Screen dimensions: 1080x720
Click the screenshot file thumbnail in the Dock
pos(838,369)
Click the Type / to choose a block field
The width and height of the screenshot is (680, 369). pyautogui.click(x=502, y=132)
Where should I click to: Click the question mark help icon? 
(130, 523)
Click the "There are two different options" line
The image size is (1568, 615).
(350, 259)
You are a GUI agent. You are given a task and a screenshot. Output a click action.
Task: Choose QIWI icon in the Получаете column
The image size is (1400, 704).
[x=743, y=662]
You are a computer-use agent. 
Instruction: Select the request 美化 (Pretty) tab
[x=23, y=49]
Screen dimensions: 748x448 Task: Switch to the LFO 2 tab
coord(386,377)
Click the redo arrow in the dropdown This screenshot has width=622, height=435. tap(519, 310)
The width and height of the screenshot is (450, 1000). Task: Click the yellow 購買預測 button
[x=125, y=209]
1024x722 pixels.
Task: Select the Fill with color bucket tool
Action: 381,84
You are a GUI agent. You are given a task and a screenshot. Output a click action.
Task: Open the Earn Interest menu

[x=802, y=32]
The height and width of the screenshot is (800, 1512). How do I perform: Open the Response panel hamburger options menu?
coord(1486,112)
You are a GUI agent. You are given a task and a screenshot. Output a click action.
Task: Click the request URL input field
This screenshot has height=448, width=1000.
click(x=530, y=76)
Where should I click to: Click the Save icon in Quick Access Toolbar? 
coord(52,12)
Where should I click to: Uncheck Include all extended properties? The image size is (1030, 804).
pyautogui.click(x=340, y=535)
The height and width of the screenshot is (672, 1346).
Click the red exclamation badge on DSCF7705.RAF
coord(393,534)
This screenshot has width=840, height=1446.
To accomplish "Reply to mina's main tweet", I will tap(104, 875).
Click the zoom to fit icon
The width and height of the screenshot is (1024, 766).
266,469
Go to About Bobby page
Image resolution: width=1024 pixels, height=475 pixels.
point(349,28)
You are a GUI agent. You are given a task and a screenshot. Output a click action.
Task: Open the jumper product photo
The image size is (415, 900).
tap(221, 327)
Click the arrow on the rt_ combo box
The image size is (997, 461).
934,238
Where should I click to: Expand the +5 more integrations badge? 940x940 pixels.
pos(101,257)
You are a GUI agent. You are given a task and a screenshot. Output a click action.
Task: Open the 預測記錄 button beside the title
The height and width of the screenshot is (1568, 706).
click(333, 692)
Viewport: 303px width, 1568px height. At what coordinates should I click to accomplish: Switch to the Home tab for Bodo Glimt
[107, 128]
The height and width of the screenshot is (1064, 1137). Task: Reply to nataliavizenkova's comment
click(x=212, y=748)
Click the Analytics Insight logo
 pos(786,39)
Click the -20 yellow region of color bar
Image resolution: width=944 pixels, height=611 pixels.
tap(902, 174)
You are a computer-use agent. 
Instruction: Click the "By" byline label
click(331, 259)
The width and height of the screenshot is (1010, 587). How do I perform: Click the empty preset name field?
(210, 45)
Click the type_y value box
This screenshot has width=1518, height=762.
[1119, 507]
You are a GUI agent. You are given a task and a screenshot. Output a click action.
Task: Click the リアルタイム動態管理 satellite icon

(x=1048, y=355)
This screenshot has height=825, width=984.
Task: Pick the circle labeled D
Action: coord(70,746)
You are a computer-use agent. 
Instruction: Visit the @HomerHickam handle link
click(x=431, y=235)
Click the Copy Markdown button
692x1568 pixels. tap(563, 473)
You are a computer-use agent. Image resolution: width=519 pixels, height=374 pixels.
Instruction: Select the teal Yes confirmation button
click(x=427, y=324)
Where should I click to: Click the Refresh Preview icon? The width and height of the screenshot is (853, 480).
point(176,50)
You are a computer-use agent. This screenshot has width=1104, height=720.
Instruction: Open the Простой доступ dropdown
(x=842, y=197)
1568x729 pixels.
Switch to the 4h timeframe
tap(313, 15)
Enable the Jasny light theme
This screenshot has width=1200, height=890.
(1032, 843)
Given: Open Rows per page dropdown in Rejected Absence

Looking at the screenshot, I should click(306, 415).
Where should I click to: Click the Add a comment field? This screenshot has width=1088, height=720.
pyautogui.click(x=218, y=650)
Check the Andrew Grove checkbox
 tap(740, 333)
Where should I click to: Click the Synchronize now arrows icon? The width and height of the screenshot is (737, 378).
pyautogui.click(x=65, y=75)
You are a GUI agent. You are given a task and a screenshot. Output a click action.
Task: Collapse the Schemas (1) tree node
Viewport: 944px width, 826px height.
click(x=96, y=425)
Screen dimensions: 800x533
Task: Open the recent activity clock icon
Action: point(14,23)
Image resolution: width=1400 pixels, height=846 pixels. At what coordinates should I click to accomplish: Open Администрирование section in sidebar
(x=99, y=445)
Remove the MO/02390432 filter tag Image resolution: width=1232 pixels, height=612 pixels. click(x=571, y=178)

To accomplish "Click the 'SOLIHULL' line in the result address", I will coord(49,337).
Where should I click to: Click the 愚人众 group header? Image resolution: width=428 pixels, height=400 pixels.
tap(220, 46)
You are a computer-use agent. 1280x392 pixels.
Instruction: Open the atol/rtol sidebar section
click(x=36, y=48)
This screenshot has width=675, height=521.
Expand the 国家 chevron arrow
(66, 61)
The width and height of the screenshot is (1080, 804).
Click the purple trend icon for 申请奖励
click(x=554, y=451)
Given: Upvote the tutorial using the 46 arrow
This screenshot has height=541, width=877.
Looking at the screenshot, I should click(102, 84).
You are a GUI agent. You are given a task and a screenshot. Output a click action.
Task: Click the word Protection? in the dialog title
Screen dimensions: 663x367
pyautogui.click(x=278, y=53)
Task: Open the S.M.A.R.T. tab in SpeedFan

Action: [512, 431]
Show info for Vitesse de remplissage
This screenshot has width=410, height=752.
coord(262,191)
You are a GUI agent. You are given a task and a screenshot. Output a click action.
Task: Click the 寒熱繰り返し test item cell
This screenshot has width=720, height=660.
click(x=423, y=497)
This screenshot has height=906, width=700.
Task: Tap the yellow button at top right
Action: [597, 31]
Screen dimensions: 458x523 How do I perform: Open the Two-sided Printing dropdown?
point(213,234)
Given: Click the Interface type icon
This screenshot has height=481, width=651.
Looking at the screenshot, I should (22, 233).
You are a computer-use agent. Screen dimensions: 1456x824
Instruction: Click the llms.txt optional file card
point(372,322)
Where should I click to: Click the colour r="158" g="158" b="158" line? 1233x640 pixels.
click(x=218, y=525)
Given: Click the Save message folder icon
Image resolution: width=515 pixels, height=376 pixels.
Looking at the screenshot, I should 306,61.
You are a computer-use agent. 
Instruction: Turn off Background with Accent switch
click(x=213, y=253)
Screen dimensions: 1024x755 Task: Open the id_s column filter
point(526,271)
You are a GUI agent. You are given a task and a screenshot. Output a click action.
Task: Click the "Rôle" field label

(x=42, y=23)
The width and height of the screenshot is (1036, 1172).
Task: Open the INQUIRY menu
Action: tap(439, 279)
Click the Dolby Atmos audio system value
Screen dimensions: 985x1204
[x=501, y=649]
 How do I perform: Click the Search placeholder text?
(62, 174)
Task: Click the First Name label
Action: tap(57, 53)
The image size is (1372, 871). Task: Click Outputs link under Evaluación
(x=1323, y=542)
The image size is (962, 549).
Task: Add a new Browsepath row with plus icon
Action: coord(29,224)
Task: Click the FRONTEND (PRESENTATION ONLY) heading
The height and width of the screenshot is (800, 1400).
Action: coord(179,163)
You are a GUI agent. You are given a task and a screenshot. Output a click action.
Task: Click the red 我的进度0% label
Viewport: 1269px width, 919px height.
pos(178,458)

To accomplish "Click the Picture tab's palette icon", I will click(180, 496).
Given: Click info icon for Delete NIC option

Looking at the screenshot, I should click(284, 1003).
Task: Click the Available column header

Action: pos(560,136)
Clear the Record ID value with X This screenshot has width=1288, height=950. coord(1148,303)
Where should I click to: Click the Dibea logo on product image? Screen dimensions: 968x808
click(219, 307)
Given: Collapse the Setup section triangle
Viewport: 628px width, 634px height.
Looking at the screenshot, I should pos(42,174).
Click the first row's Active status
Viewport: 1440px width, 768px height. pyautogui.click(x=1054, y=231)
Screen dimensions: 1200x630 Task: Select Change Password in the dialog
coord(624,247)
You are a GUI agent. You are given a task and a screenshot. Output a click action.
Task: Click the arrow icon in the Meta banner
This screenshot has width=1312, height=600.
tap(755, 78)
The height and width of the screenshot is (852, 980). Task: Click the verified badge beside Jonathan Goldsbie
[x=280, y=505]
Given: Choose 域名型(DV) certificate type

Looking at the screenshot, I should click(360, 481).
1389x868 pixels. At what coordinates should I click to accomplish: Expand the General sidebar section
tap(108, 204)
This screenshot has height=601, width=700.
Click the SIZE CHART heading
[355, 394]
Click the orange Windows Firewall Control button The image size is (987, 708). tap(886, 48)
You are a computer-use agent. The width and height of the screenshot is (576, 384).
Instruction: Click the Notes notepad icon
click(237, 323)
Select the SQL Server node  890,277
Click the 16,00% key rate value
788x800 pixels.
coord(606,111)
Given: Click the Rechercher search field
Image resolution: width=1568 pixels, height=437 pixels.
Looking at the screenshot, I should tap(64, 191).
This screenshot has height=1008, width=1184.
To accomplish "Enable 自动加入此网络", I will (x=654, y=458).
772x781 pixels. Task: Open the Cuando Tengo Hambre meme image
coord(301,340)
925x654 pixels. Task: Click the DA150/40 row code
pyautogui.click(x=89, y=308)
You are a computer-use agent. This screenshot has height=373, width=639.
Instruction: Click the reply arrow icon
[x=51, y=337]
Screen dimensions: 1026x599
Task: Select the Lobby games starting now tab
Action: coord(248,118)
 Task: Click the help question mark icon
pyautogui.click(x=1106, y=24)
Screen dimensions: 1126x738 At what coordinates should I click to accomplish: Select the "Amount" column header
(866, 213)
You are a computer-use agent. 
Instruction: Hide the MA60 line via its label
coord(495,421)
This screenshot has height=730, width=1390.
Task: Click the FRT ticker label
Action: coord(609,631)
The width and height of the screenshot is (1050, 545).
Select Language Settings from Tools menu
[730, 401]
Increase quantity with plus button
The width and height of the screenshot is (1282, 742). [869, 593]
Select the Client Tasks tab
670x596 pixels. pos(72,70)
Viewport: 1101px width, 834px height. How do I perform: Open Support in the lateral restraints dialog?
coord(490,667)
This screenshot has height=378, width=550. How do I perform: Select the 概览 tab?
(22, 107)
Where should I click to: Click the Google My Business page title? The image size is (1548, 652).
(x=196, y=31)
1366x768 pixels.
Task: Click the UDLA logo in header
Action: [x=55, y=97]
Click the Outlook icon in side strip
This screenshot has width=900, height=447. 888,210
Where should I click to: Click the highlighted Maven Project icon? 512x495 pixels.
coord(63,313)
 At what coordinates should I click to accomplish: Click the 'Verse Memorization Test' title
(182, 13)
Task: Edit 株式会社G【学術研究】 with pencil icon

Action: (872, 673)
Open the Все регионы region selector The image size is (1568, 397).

Exercise description: Would you quote everything above from the line containing "Task: Choose QIWI" down to the line containing "Click the redo"? Include both of those lines and nothing else.

Your solution:
Task: Choose QIWI icon in the Получаете column
The image size is (1400, 704).
[x=743, y=662]
You are a computer-use agent. 
Instruction: Select the request 美化 (Pretty) tab
[x=23, y=49]
Screen dimensions: 748x448 Task: Switch to the LFO 2 tab
coord(386,377)
Click the redo arrow in the dropdown This screenshot has width=622, height=435. tap(519, 310)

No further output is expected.